Aunque los expertos alertaban que a las olas de contagios las estaba acompañando un auge de problemas psicológicos, la falta de medios ha provocado que la sociedad recurra a los fármacos para afrontar su malestar. Por un lado, no podíamos salir de casa. Después cuando ya pudimos hacer vida normal las carencias económicas dificultaron ir al psicólogo por la vía privada, y los pocos profesionales en los hospitales dificultaron ir por la vía pública. ¿La alternativa? Los ansiolíticos.
“Se parchea el sufrimiento con pastillas”, reflexiona Elisa González, una joven de 21 años que desde junio de 2020 lleva consumiendo benzodiacepinas recetadas por su médico. “El año pasado yo me sentía muy mal. Estaba sola, me quedé sin trabajo y tuve que volver con mis padres. No tenía dinero para ir a terapia y en mi ciudad no tengo amigos porque todos se han ido fuera”, explica. “Fui al médico para que derivase al psicólogo y me dijo que tenía dos opciones, esperar a octubre que es cuando podía darme cita, o que él me mandaba unas pastillas para la ansiedad y ya iba tirando. Así lo dijo tal cual. Iba tirando, como quien pone una tirita a alguien que se está desangrando”.
Elisa escogió la primera opción y ahora, un año después, confiesa sufrir una adicción a estas pastillas. “No puedo dejarlas porque significa volver a la ansiedad, pero multiplicada por diez. Cuando lo he intentado no puedo dormir, me dan ataques de pánico y lo paso fatal. El médico sabe que sigo tomándolas porque me renueva la receta. Un año llevo ya”, se lamenta. “Voy con ellas siempre en el bolso porque no sé cuándo las necesitaré. Soy una yonqui de los ansiolíticos y como yo muchísimas personas”.

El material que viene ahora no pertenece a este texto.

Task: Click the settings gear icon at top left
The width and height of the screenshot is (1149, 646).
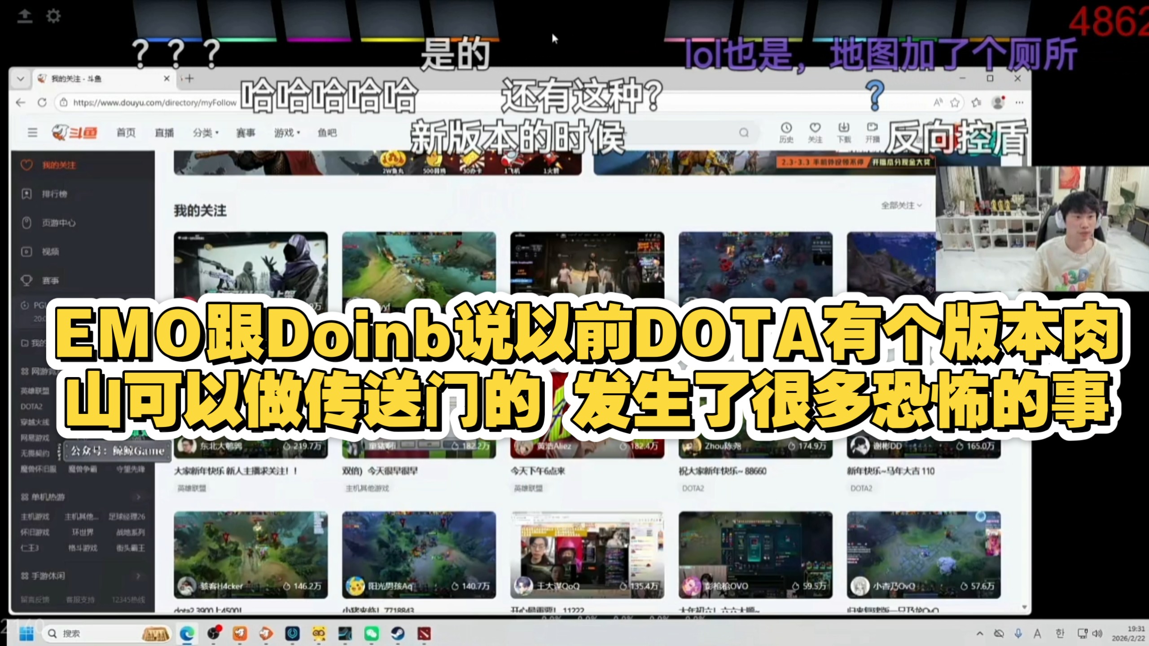Action: pyautogui.click(x=53, y=16)
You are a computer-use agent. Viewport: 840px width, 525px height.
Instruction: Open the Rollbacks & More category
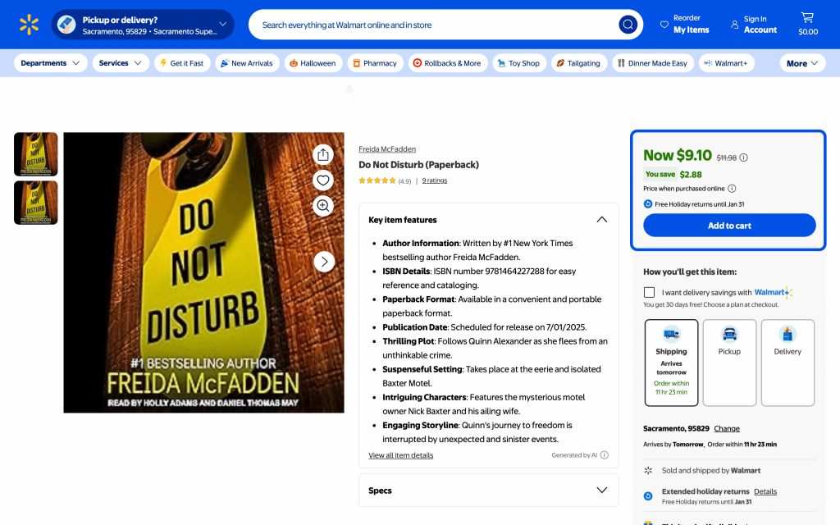point(446,63)
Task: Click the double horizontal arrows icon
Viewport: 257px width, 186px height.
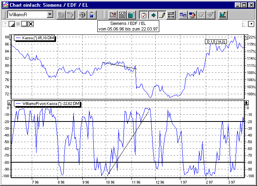Action: (x=171, y=15)

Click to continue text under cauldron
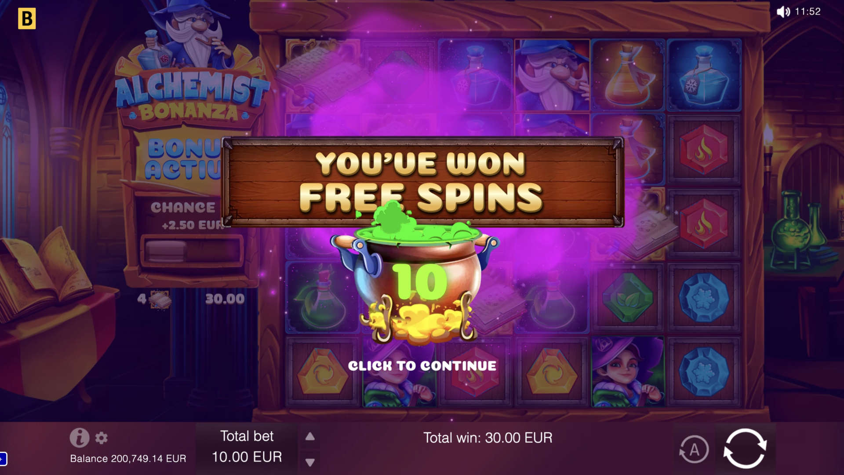pyautogui.click(x=422, y=366)
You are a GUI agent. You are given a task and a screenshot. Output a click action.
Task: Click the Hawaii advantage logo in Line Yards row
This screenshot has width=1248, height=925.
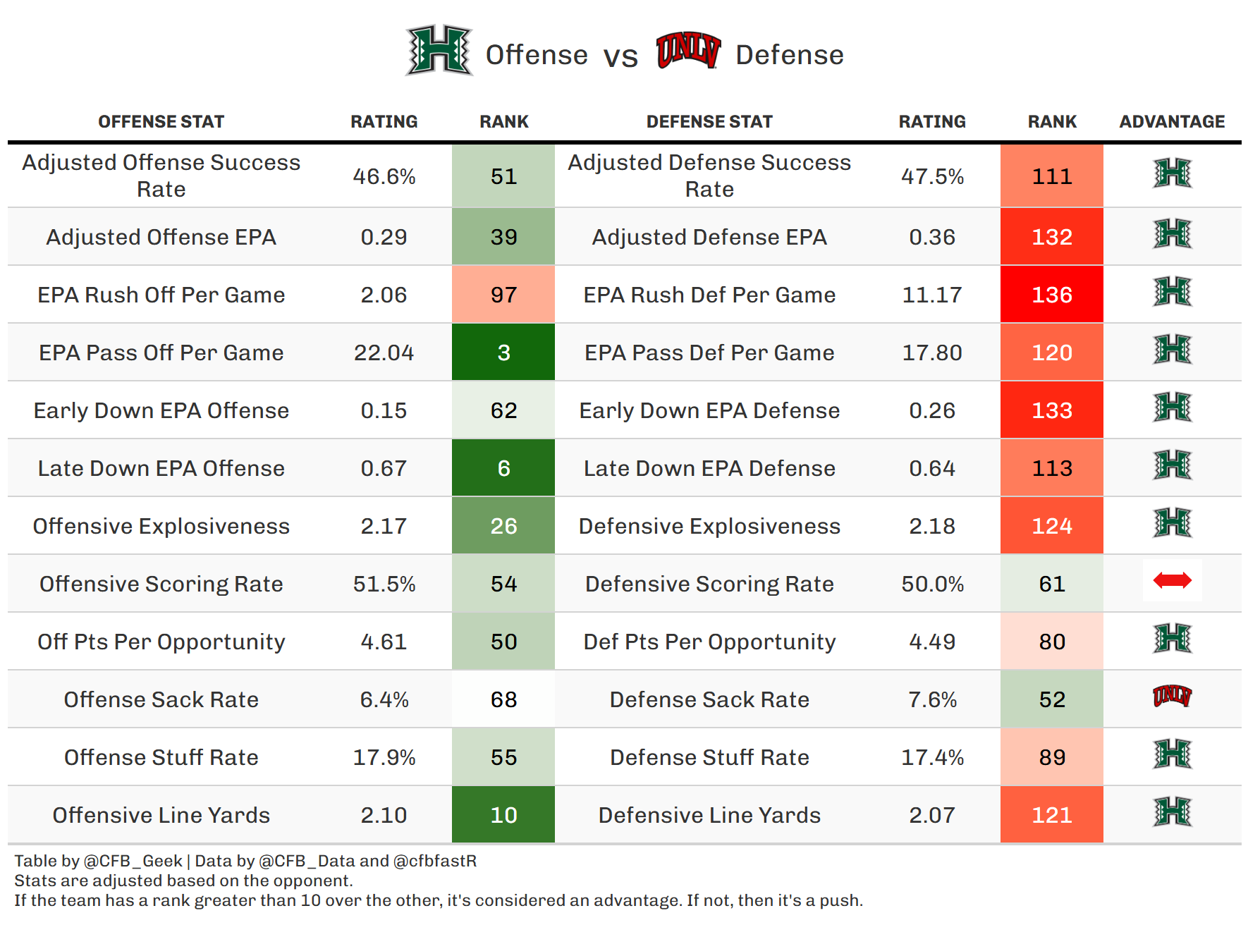(1172, 812)
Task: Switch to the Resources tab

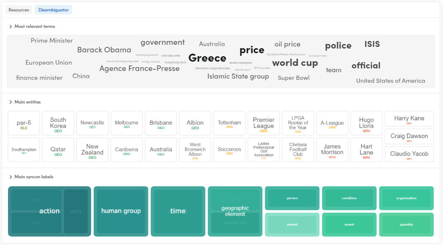Action: tap(19, 10)

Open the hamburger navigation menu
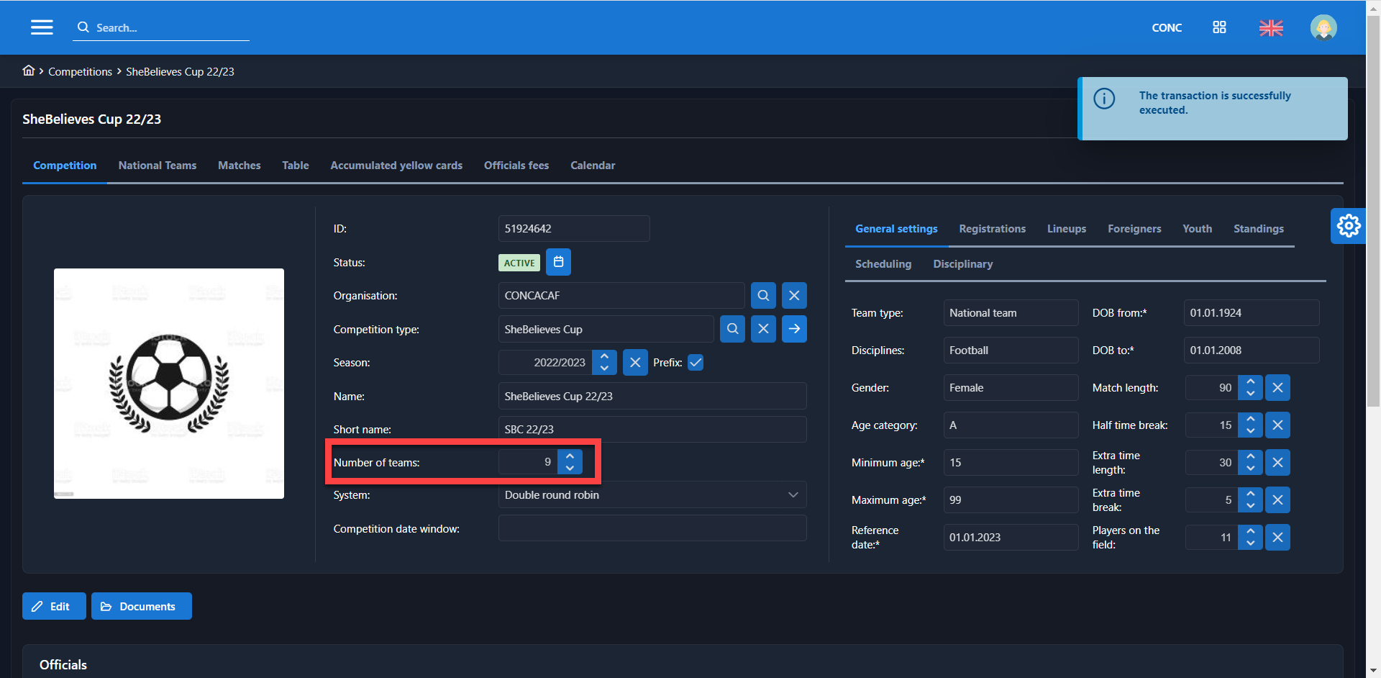[x=42, y=27]
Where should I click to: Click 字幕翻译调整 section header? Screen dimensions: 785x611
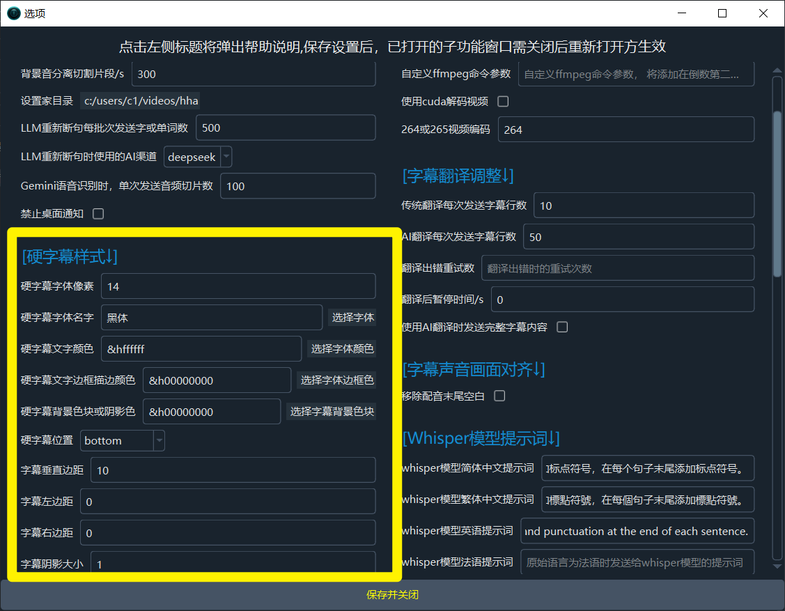point(458,176)
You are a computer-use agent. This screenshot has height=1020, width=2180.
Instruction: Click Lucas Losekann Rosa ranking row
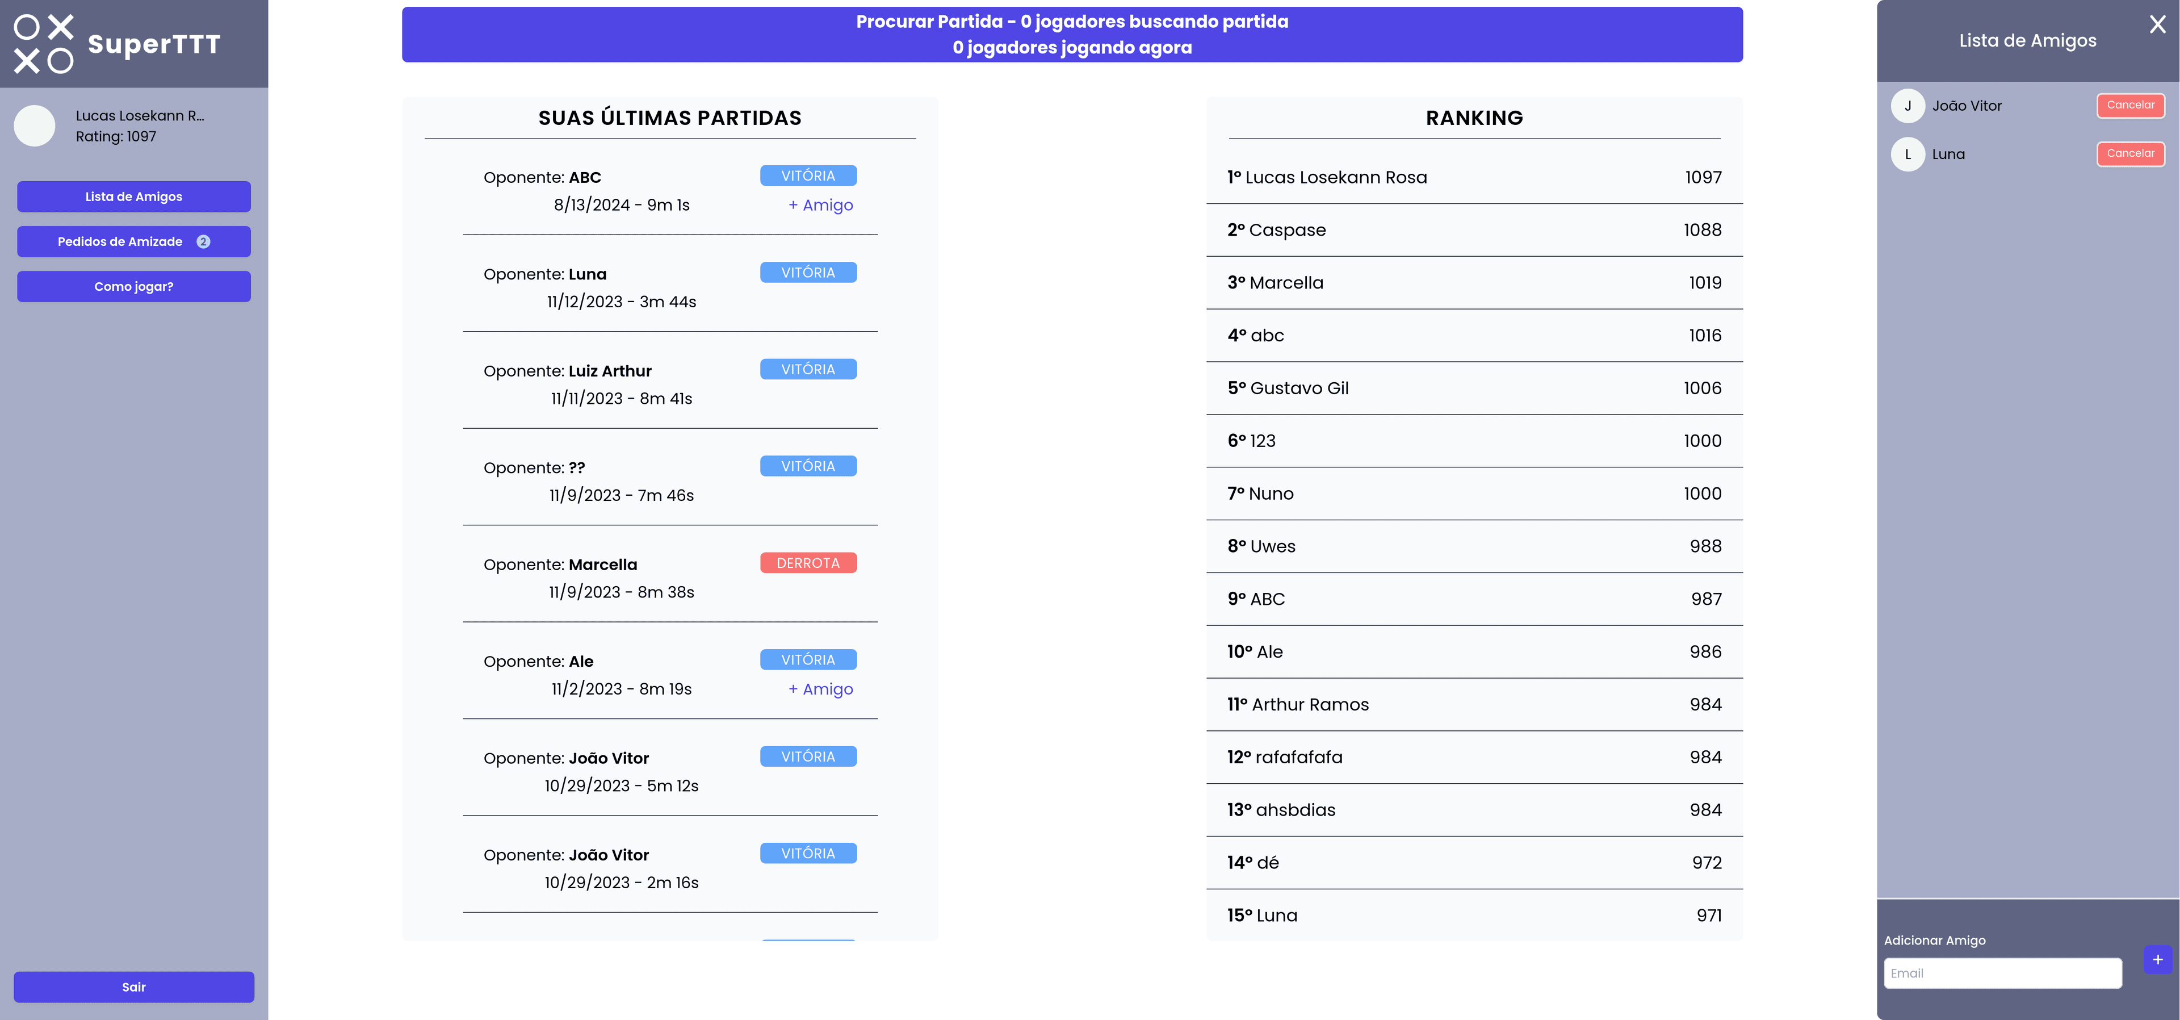(1473, 177)
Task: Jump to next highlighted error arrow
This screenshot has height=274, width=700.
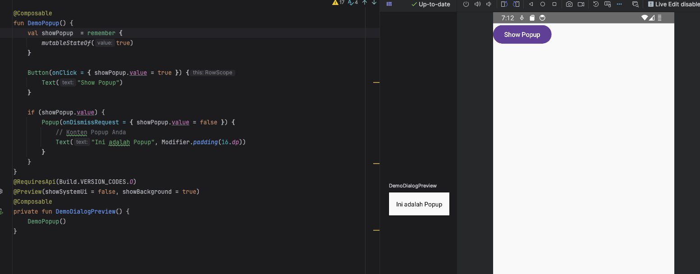Action: coord(374,3)
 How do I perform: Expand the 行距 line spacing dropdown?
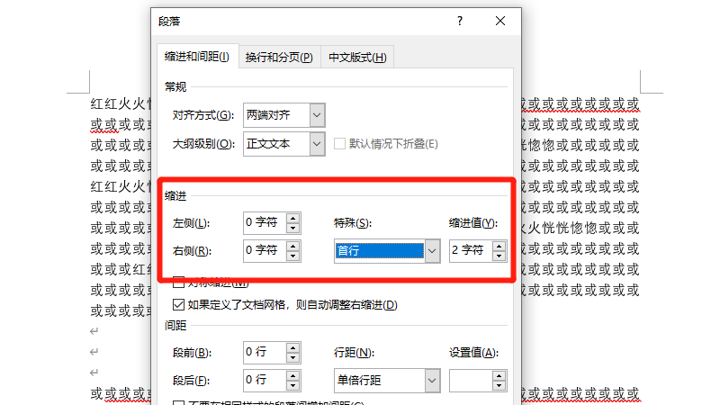432,381
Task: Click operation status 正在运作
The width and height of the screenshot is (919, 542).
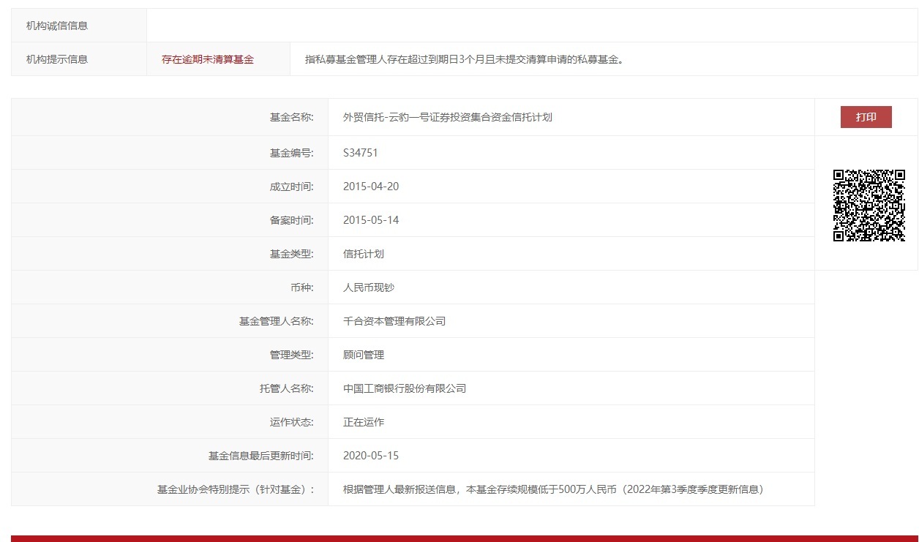Action: [x=363, y=422]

Como la joven explica, no es la única. Óscar Yáñez, de 25 años, toma ansiolíticos desde comienzos de 2021. “Es más fácil que te receten alprazolam a comprar hierba, y lo digo yo que he tomado ambas. El médico no hace preguntas. Te llama por teléfono, le dices que no puedes dormir y te sube la receta a la web de pacientes. Luego ya es ir a la farmacia y comprar legalmente tus pastillas, pero también conozco gente que sin receta ha conseguido tranquimazin y orfidal”.
Sin psiquiatras que medien ni psicólogos que intervengan, la sociedad está expuesta a una nueva adicción que avanza a pasos agigantados. ¿Sabremos hacerle frente? Solo el tiempo lo dirá.